Mempertimbangkan ide-ide ini, ada banyak etolog, ahli saraf, ahli musik dan ahli biologi yang setuju bahwa ada momen dalam sejarah ketika musik membantu leluhur kita bertahan hidup di lingkungan yang liar dan bermusuhan. Dalam ulasan topik, Martín Amodeo (2014) menegaskan bahwa kemampuan untuk menghargai seni suara bahkan dapat memiliki peran penting dalam kemunculan spesies manusia. Penegasan ini dapat mengejutkan karena, pada saat ini, penggunaan yang diberikan kepada musik itu tampaknya menggelikan dan itu tidak mengandaikan masalah hidup atau mati, untungnya.
Kapan musiknya datang?
Musikalitas akan menjadi sebelum penampilan seni dan bahasa, dua yang terakhir ini hampir menjadi milik Homo sapiens.
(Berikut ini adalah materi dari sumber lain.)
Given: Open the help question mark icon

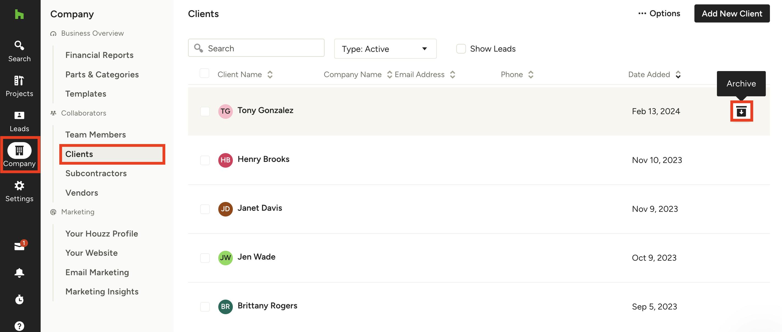Looking at the screenshot, I should pos(19,326).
Hominid sebelum manusia tidak akan memiliki kapasitas mental yang diperlukan untuk menguraikan bahasa yang kompleks, harus tetap berpegang pada sistem komunikasi pra-linguistik berdasarkan suara yang mengubah ritme dan melodi. Pada saat yang sama, mereka menemani suara-suara ini dengan gerakan dan gerakan, mewakili makna sederhana tentang emosi yang ingin mereka sampaikan kepada teman sekelas mereka (Mithen, 2005). Meskipun untuk mencapai level saat ini masih ada jalan panjang dalam sejarah, musik dan bahasa verbal akan memiliki titik awal primitif mereka di sini.
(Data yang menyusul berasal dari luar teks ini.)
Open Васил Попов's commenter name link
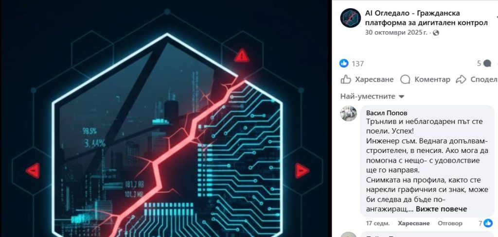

Namun, meskipun musik dan bahasa verbal memiliki asal yang sama, ada perbedaan besar di antara mereka. Suara-suara yang kita berikan pada kata-kata tidak ada kaitannya dengan makna kata-kata dalam kehidupan nyata. Sebagai contoh, kata "anjing" adalah konsep abstrak yang telah dikaitkan dengan mamalia ini secara acak melalui budaya. Keuntungan bahasa adalah suara-suara tertentu dapat merujuk pada proposisi yang sangat tepat. Sebaliknya, suara musik akan agak alami dan dapat dikatakan bahwa: "musik tampaknya berarti apa yang terdengar" (Cross, 2010) meskipun makna dari sol ini ambigu dan tidak dapat diungkapkan dengan kata-kata yang tepat.
Dalam hal ini, para peneliti dari University of Sussex (Fritz et al, 2009) melakukan studi lintas budaya dalam mendukung tesis ini. Dalam penelitian mereka, mereka mempelajari pengakuan tiga emosi dasar (kebahagiaan, kesedihan dan ketakutan) yang hadir dalam berbagai lagu Barat oleh anggota suku Afrika Mafa, yang tidak pernah memiliki kontak dengan budaya lain dan, tentu saja, tidak pernah mendengar lagu-lagu yang disajikan kepada mereka. Mafas mengenali lagu-lagu itu sebagai bahagia, sedih atau menakutkan, sehingga tampaknya emosi dasar ini juga dapat dikenali dan diekspresikan melalui musik..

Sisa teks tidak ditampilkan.